The steps that will be covered are the following:
- Check variable codings and distributions
- Graphically review bivariate associations
- Fit the logit model in Stata
- Interpret results in terms of odds ratios
- Interpret results in terms of predicted probabilities
The variables we use will be:
vote
: Whether the respondent voted for Clinton or Trumpgender
: Male or Femaleage
: The age (in years) of the respondenteduc
: The highest level of education attained
For simplicity, this demonstration will ignore the complex survey variables (weight, PSU, and strata).
Univariate Summaries
The first step in any statistical analysis should be to perform a visual inspection of the data in order to check for coding errors, outliers, or funky distributions. Note that in Stata, a binary outcome modeled using logistic regression needs to be coded as zero and one. The variable vote
is the dependent variable. How is this coded? We can check using the tab
command:
tab vote
vote | Freq. Percent Cum.
------------+-----------------------------------
Clinton | 1,269 52.01 52.01
Trump | 1,171 47.99 100.00
------------+-----------------------------------
Total | 2,440 100.00
The problem is that we don’t see the numeric value, just the label. There are a few workarounds, for example using the nolab
option to tab
or looking at label list
. Here is what these look like:
tab vote, nolab
vote | Freq. Percent Cum.
------------+-----------------------------------
1 | 1,269 52.01 52.01
2 | 1,171 47.99 100.00
------------+-----------------------------------
Total | 2,440 100.00
label list vote
vote:
1 Clinton
2 Trump
A handy alternative is the add-on command fre
, which can be installed by simply typing:
ssc install fre
Running the command, we get the following useful output:
fre vote
vote
---------------------------------------------------------------
| Freq. Percent Valid Cum.
------------------+--------------------------------------------
Valid 1 Clinton | 1269 52.01 52.01 52.01
2 Trump | 1171 47.99 47.99 100.00
Total | 2440 100.00 100.00
---------------------------------------------------------------
We will need to recode the variable. Our interest is in modeling the probability of voting for Trump, so Trump needs to be coded as 1; Clinton will be coded as 0. It is never a good idea to remove a variable from a data file in case you want to return to the original coding later, so we will create a new variable and add value labels.
gen vote_2 = vote - 1
label define vote_2 0 "Clinton" 1 "Trump"
label val vote_2 vote_2
label var vote_2 "2016 Vote (1 = Trump, 0 = Clinton)"
Check our recode:
tab vote vote_2
| 2016 Vote (1 = Trump,
| 0 = Clinton)
vote | Clinton Trump | Total
-----------+----------------------+----------
Clinton | 1,269 0 | 1,269
Trump | 0 1,171 | 1,171
-----------+----------------------+----------
Total | 1,269 1,171 | 2,440
Adding variable labels to our other variables will make Stata graphs and output easier to read.
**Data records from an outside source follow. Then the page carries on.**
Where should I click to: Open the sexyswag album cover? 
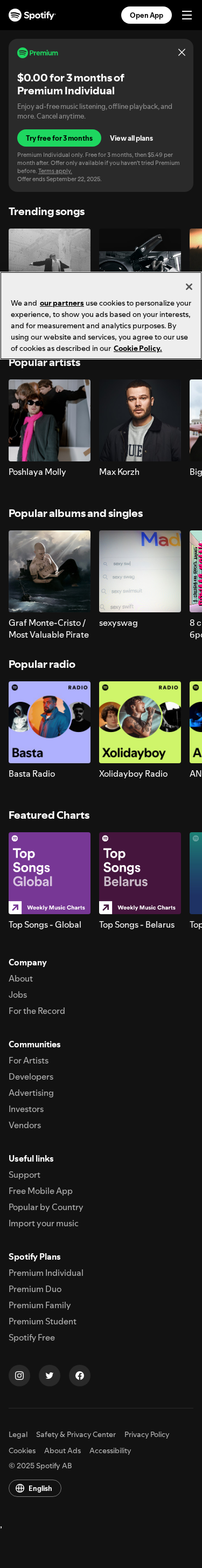point(140,571)
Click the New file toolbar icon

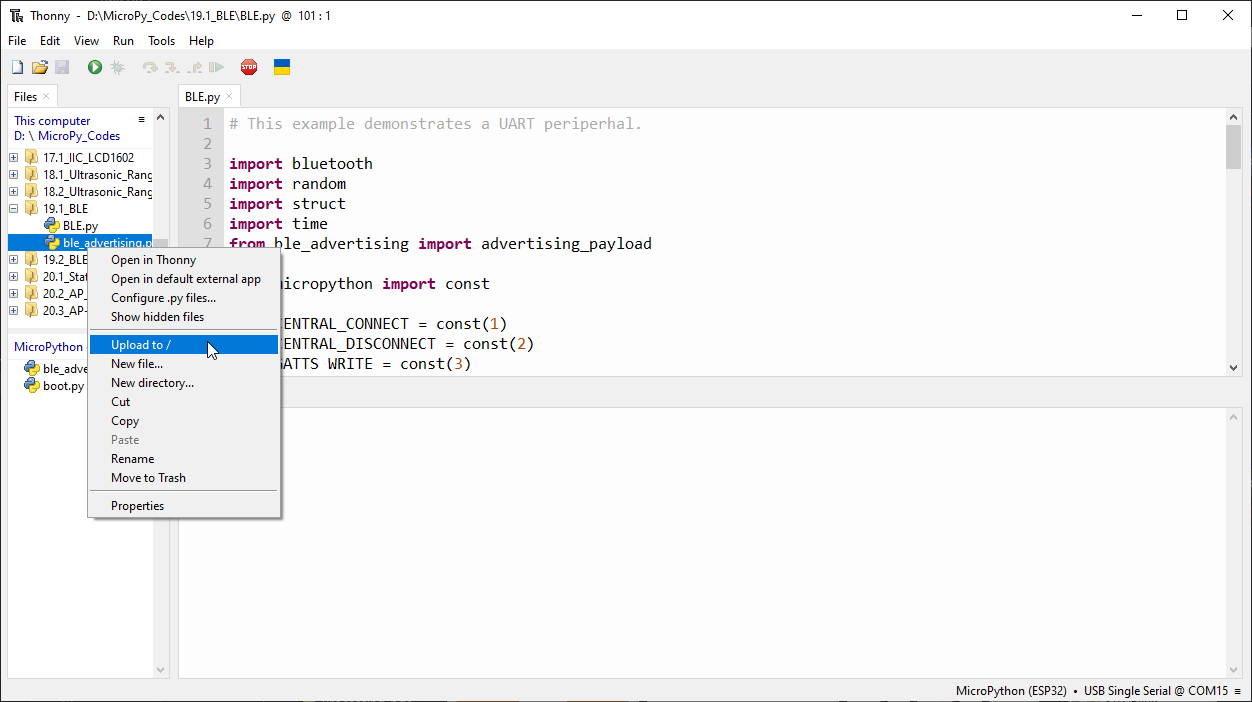point(17,67)
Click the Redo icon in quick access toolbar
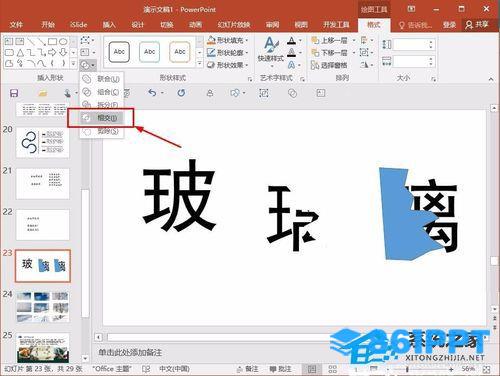 [x=181, y=93]
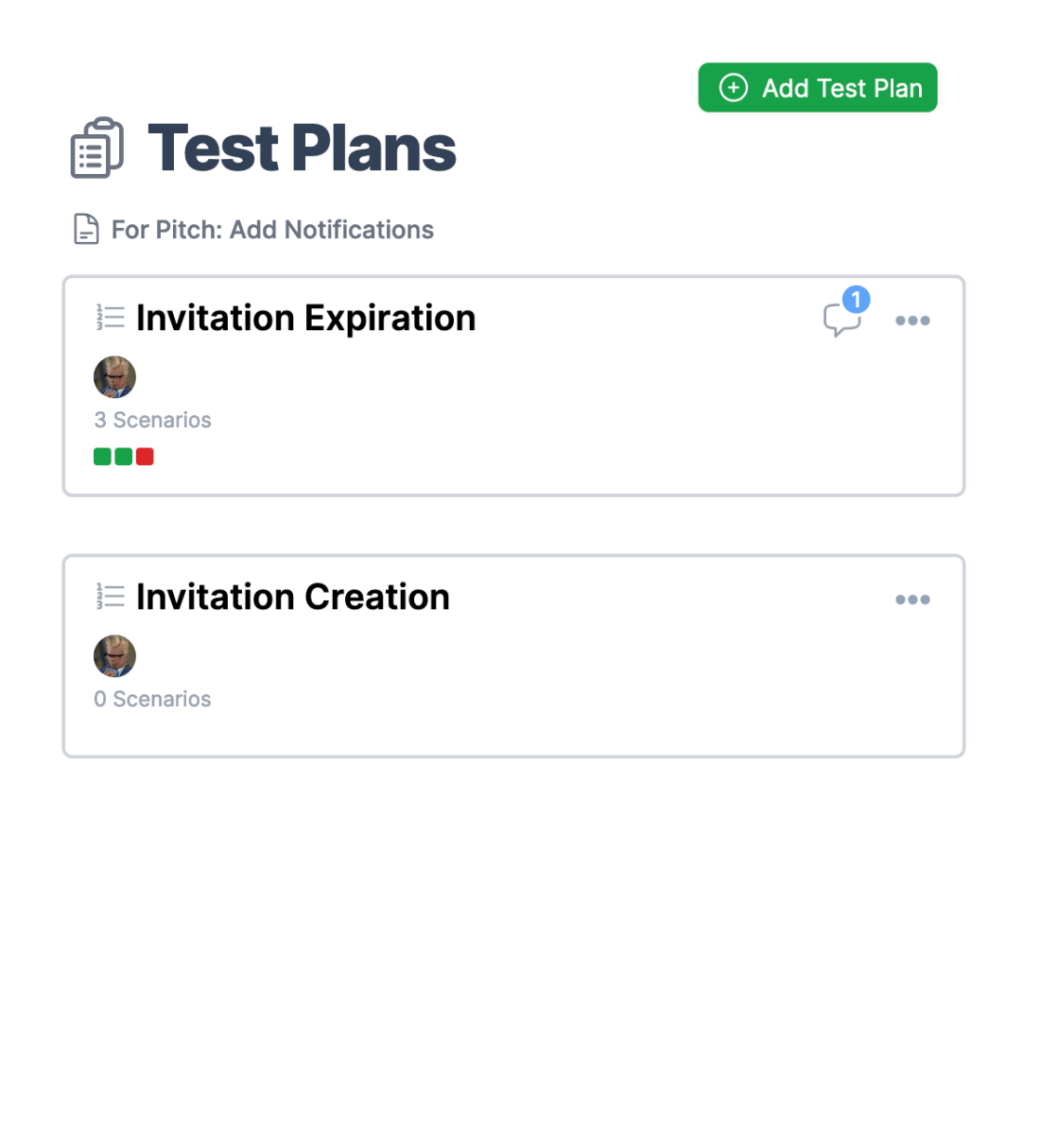Open the three-dot menu for Invitation Creation

912,600
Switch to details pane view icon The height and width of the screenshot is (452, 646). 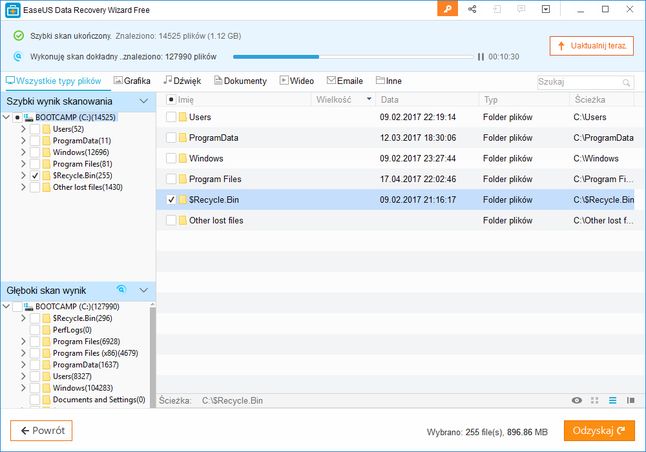click(630, 400)
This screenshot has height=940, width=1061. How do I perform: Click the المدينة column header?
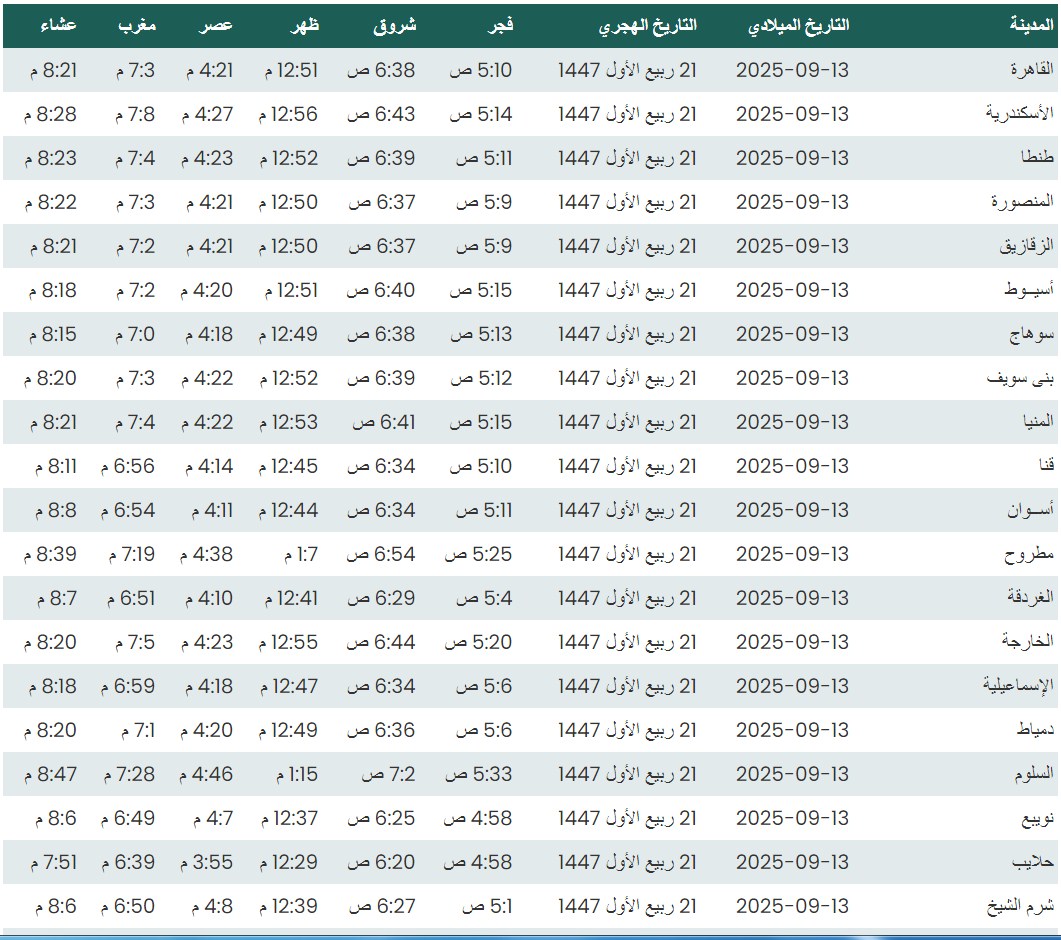[x=1031, y=26]
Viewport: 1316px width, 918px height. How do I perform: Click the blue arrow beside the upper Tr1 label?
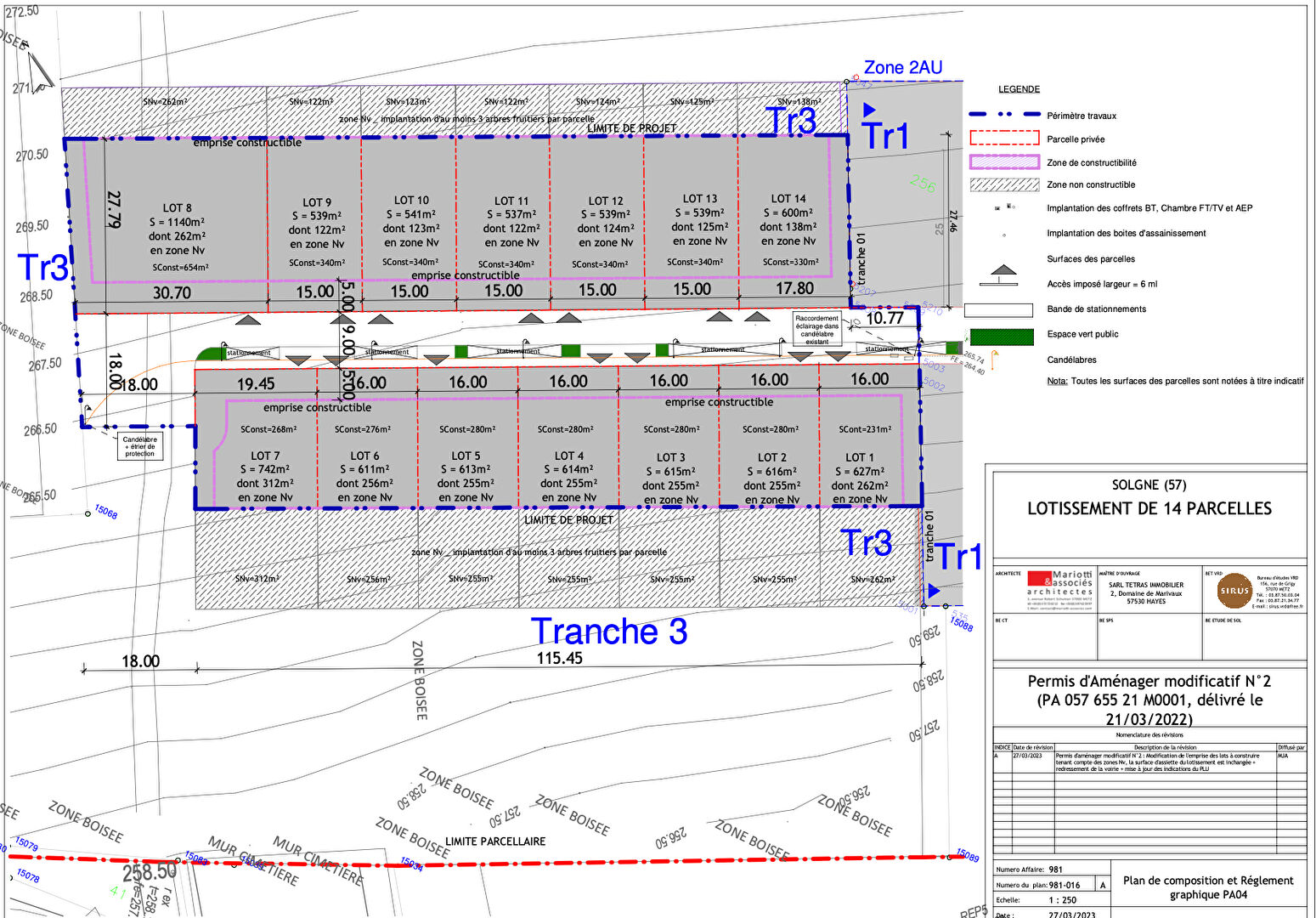[868, 110]
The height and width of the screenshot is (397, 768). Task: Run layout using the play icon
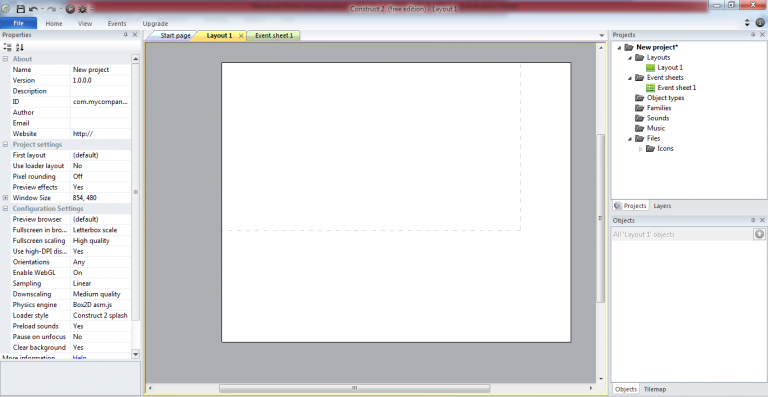(x=70, y=9)
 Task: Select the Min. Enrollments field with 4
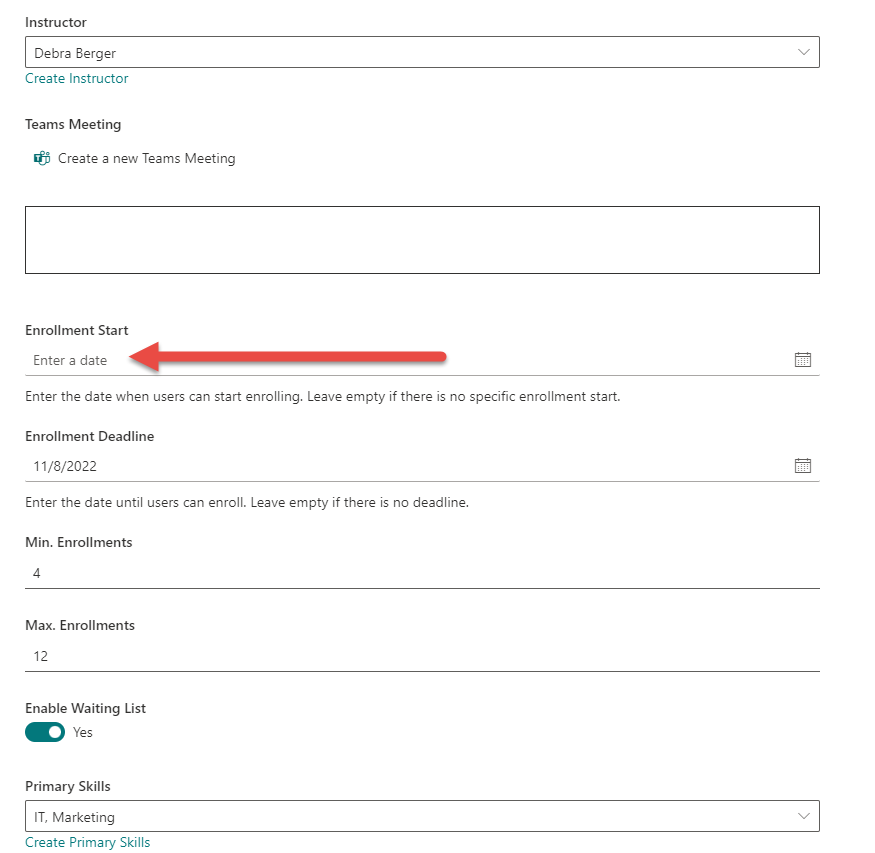[x=400, y=573]
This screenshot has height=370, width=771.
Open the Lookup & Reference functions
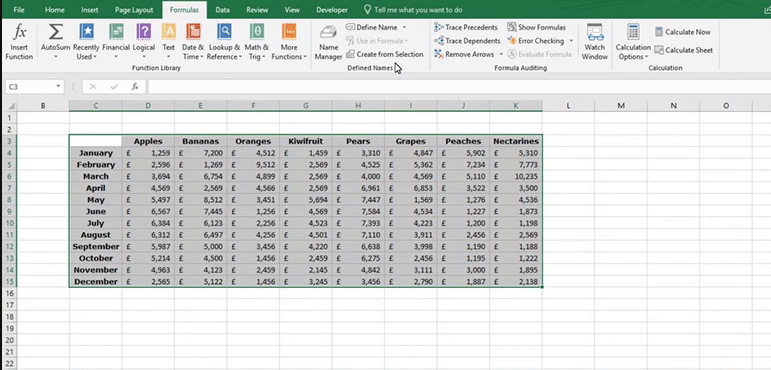[224, 42]
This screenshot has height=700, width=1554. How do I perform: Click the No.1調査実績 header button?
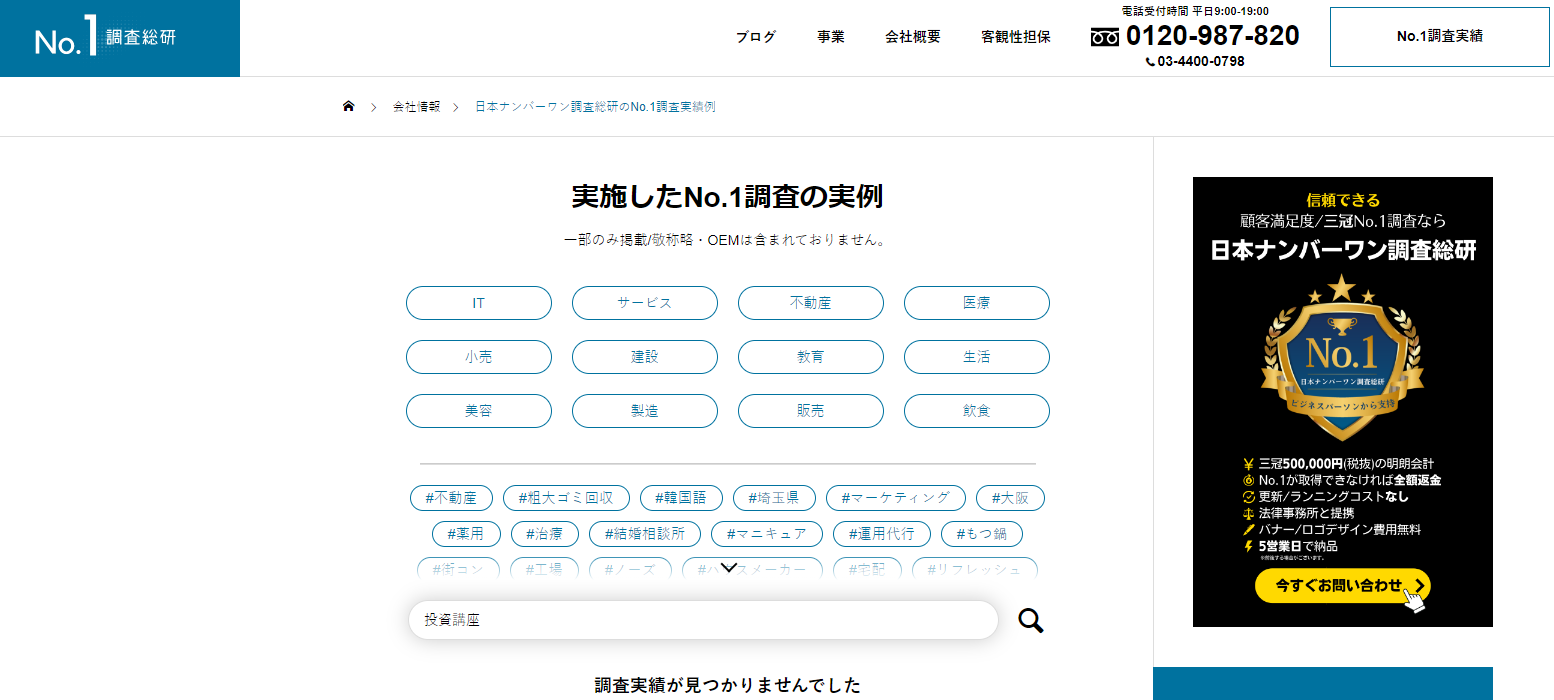1439,37
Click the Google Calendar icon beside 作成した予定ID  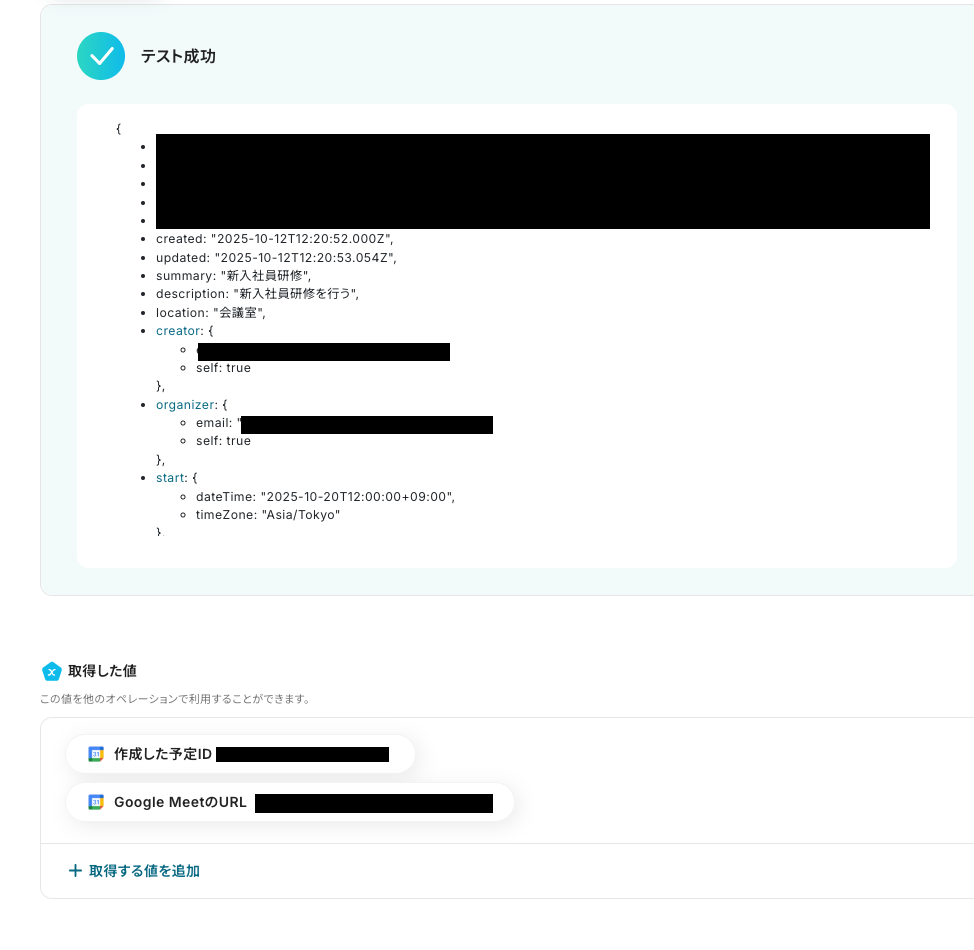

label var educ "Education"
label var age "Age"
label var gender "Gender"
Take a look at how the categorical variables are coded:
fre educ
educ -- Education
-----------------------------------------------------------------------------
| Freq. Percent Valid Cum.
--------------------------------+--------------------------------------------
Valid 1 HS Not Completed | 102 4.18 4.21 4.21
2 Completed HS | 381 15.61 15.72 19.93
3 College < 4 Years | 838 34.34 34.57 54.50
4 College 4 Year Degree | 624 25.57 25.74 80.24
5 Advanced Degree | 479 19.63 19.76 100.00
Total | 2424 99.34 100.00
Missing . | 16 0.66
Total | 2440 100.00
-----------------------------------------------------------------------------
fre gender
gender -- Gender
--------------------------------------------------------------
| Freq. Percent Valid Cum.
-----------------+--------------------------------------------
Valid 1 Male | 1128 46.23 46.23 46.23
2 Female | 1312 53.77 53.77 100.00
Total | 2440 100.00 100.00
--------------------------------------------------------------
We can also check a summary of the distribution of age. The detail
option to the sum
command gives us a fuller sense of the distribution.
sum age, detail
Age
-------------------------------------------------------------
Percentiles Smallest
1% 19 18
5% 24 18
10% 28 18 Obs 2,384
25% 37 18 Sum of Wgt. 2,384
50% 54 Mean 51.99832
Largest Std. Dev. 17.19011
75% 65 90
90% 74 90 Variance 295.4998
95% 79 90 Skewness -.0547124
99% 88 90 Kurtosis 2.113201
The Percentiles
column gives us the values at different percentiles of the distribution. For example, the median (50th percentile) age is 54, and the interquartile range (25th to 75th percentiles) runs from 37 to 65. The Smallest
values are the five lowest observed ages, which are all 18. The Largest
values are the five largest, which are all 90. These numbers are based on 2,384 observations. The mean age is 52 with a standard deviation of 17.19. Variance is the standard deviation squared, skewness is a measure of how non-symmetric the distribution is (values close to zero mean minimal skew). Kurtosis measures how long the tails are relative to a normal distribution (values close to 3 mean approximately normal). The value less than 3 means that the tails are shorter than a typical normal.
Tables are useful, but often graphs are more informative. Bar graphs are the easiest for examining categorical variables. Start with the outcome variable.
graph bar, over(vote_2)
In the sample, Clinton received more votes than Trump, but not by a large amount.
Now the categorical independent variables. Note the options for the education graph to make the x-axis labels more readable.
graph bar, over(vote_2)
We see that our sample has more females than males.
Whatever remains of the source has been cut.